- MATERIAL PROVIDED
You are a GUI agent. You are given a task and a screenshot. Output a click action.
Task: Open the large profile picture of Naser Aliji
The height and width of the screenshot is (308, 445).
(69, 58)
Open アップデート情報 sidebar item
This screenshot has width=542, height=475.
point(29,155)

- WHAT TO PRODUCE
With no alteration of any kind, give the data again in full.

- EXERCISE RESULT
You are a GUI agent. You are given a task and a screenshot. Output a click action.
Task: Open the large profile picture of Naser Aliji
The height and width of the screenshot is (308, 445).
(69, 58)
Open アップデート情報 sidebar item
This screenshot has width=542, height=475.
point(29,155)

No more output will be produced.